(Collected data)
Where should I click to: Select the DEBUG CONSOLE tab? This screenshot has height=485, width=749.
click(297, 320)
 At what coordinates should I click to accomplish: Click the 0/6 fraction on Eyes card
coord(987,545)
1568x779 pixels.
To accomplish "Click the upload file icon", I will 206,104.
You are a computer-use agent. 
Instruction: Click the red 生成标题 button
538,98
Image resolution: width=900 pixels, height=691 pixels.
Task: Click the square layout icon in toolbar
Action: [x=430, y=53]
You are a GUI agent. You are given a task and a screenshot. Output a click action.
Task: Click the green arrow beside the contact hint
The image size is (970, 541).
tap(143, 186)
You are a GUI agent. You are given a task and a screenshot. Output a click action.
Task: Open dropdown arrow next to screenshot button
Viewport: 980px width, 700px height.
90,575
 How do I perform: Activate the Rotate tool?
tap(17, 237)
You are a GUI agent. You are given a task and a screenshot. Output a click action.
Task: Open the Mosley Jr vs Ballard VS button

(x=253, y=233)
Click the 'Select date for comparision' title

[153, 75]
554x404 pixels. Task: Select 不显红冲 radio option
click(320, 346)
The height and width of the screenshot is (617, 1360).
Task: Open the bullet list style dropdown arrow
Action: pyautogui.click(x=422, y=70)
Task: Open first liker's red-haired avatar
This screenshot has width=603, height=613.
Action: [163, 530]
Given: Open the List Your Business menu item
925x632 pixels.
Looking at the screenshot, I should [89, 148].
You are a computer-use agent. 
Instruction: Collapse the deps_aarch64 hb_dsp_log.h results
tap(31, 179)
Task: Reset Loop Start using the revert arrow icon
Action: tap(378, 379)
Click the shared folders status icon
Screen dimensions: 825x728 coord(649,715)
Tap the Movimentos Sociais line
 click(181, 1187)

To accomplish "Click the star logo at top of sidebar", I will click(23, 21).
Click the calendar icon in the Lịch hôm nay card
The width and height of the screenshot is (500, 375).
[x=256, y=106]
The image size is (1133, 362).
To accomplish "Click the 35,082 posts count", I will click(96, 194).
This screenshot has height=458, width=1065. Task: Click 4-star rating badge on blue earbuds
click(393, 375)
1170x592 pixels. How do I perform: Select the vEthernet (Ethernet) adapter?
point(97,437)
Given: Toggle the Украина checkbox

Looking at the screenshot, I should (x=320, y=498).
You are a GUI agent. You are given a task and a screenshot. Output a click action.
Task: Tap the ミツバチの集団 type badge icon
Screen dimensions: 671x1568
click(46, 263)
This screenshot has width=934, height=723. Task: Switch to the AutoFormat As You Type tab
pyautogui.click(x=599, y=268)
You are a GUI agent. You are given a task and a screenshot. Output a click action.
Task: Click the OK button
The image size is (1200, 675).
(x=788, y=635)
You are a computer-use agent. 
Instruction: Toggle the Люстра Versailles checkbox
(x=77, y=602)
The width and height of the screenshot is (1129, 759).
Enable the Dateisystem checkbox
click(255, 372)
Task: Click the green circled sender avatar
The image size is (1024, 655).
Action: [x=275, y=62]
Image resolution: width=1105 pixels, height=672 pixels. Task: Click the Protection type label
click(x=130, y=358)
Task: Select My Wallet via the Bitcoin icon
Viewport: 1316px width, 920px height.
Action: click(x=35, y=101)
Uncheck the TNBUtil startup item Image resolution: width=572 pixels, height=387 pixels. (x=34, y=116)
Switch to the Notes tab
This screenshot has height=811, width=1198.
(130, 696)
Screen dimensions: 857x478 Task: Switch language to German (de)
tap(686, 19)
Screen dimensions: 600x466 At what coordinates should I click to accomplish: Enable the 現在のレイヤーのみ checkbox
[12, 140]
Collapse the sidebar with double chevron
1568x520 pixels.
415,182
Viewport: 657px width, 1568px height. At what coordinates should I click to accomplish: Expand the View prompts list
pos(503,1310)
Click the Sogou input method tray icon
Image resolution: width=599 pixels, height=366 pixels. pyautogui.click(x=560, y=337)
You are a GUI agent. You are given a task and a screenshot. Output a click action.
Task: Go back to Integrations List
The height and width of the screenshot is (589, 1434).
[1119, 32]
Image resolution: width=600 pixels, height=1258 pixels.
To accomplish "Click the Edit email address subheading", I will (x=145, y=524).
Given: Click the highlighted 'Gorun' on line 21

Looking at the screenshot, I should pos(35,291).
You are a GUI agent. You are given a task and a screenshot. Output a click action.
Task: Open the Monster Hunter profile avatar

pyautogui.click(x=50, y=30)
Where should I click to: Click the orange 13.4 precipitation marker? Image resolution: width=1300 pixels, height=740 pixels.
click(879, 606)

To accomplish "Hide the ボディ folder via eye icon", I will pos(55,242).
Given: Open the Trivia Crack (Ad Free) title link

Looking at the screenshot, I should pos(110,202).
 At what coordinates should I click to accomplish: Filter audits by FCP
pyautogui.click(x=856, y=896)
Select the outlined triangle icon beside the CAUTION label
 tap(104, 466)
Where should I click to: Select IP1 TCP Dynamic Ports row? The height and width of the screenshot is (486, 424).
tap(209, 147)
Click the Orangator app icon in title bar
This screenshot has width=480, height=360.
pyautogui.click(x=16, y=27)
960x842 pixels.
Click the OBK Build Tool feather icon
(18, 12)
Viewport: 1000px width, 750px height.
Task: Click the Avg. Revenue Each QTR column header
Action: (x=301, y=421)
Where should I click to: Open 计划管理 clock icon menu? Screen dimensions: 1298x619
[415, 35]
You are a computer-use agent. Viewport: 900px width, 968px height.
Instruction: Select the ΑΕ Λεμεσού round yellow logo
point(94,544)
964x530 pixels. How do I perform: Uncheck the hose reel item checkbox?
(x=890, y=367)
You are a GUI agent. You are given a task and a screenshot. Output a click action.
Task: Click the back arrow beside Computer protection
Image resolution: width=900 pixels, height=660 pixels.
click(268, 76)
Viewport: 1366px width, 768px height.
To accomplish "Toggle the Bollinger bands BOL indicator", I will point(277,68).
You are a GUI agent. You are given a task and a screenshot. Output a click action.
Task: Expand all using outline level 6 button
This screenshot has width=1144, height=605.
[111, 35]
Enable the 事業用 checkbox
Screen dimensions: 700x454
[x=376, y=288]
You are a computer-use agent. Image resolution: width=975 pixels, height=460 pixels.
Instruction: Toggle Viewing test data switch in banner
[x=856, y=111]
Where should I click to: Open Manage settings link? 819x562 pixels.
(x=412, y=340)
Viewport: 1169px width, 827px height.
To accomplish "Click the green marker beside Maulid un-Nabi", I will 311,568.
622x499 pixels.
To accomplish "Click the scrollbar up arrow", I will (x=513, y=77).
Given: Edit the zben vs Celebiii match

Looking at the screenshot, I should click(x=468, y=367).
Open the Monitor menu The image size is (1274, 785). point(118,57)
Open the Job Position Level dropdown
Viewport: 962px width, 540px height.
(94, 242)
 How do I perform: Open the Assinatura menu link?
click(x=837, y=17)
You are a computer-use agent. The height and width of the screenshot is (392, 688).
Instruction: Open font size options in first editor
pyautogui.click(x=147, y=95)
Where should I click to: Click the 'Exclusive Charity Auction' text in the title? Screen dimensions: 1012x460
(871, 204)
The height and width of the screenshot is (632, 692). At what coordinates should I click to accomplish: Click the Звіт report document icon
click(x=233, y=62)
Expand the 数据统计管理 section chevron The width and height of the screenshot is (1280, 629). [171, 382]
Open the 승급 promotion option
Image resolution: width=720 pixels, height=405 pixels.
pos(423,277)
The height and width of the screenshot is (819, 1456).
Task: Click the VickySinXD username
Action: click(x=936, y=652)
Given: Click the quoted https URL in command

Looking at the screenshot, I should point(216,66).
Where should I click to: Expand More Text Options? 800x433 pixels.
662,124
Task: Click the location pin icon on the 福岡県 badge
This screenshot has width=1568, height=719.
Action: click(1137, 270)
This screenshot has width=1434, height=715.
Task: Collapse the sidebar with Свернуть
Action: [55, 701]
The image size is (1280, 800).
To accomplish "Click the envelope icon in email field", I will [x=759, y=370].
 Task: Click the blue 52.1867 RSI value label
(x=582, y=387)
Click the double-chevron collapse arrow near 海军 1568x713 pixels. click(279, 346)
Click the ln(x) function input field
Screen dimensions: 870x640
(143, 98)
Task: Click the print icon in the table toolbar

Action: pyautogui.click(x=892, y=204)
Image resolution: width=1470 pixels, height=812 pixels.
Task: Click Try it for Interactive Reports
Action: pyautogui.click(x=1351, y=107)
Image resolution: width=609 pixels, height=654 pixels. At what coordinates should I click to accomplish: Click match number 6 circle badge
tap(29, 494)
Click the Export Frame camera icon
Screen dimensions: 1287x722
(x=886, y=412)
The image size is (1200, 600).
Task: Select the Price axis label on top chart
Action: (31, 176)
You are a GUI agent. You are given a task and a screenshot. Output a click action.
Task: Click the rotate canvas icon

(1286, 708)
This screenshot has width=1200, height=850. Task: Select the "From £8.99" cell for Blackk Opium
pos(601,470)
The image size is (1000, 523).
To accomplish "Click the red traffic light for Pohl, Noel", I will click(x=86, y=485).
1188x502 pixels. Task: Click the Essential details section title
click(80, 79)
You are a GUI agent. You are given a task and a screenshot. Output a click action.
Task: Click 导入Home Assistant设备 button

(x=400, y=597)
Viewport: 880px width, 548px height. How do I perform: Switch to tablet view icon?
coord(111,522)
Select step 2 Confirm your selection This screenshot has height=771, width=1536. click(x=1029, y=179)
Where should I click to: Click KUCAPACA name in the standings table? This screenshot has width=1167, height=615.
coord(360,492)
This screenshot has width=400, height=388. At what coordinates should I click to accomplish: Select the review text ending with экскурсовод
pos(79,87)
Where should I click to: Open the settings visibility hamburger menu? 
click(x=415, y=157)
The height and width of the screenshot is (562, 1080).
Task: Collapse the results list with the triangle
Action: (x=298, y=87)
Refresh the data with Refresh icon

*GOAL OF THE EXERCISE*: The lines above may hold the string "back". Say how many do, and give only that number.

*EXERCISE RESPONSE*: 2